» **EXERCISE TASK**: Please return, word for word, the rows from the line with "Where should I click to: Point to the red outlined" up to and including the line with "click(x=448, y=61)".

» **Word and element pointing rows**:
------------------------------

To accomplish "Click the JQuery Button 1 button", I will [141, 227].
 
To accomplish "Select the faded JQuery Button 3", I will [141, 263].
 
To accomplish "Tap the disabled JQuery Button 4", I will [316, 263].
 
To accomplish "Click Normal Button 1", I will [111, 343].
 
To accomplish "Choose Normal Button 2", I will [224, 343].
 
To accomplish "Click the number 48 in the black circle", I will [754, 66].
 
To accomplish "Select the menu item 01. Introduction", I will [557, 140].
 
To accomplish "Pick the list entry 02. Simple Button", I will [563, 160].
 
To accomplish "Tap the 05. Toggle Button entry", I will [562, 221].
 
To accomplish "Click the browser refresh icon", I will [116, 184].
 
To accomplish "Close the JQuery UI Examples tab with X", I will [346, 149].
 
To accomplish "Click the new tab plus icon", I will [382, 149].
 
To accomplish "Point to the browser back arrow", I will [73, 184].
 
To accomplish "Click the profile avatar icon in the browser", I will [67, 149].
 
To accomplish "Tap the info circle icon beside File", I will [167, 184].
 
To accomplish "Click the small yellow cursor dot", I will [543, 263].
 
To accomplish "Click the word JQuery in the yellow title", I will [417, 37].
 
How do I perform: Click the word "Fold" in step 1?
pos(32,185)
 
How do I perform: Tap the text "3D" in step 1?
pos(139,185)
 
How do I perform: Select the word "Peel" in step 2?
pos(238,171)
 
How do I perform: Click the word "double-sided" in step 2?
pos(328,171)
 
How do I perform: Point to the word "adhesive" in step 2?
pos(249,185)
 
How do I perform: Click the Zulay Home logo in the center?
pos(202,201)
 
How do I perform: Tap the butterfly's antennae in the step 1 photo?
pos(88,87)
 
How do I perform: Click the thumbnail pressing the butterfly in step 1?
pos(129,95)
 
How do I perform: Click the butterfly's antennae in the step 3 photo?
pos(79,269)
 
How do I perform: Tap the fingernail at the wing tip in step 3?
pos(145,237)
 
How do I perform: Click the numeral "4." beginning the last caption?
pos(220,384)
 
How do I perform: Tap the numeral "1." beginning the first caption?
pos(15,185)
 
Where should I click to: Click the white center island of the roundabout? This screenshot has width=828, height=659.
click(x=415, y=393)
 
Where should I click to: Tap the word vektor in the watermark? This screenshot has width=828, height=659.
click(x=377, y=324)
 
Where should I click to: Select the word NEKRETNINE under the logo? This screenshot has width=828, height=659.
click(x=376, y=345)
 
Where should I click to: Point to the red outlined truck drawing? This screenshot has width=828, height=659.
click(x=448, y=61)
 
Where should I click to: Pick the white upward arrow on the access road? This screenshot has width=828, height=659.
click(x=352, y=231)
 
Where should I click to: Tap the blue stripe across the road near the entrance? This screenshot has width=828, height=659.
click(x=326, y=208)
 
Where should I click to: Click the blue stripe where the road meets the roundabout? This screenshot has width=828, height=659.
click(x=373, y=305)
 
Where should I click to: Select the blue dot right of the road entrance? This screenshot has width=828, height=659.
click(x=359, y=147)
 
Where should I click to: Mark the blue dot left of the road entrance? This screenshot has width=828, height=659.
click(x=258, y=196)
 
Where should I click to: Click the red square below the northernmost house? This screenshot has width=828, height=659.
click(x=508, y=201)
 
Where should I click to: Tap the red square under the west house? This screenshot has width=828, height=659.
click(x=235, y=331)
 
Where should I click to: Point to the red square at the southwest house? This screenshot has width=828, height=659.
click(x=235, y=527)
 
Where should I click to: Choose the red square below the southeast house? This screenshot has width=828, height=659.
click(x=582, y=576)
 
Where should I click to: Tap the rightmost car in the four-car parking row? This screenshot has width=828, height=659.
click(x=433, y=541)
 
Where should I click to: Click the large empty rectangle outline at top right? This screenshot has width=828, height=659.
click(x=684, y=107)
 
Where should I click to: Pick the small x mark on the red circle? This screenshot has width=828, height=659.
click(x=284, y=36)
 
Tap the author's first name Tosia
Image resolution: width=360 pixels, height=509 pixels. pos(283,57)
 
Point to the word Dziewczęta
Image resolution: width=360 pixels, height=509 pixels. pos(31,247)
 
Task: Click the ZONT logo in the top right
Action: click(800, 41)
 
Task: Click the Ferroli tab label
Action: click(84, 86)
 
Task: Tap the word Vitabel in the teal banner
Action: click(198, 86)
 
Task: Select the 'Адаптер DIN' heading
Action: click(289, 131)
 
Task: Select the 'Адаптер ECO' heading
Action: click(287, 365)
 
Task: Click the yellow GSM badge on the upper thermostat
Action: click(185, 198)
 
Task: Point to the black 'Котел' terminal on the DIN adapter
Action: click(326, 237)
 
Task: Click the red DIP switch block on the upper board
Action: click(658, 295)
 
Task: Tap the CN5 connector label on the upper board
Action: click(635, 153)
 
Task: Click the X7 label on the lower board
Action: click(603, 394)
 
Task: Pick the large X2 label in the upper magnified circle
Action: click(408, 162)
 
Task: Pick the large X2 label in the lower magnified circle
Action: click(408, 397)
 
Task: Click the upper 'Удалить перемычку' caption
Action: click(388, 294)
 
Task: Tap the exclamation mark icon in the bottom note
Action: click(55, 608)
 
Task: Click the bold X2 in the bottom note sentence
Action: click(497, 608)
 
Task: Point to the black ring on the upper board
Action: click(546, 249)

------------------------------

» **ANSWER**:
Where should I click to: Point to the red outlined truck drawing? This screenshot has width=828, height=659.
click(x=448, y=61)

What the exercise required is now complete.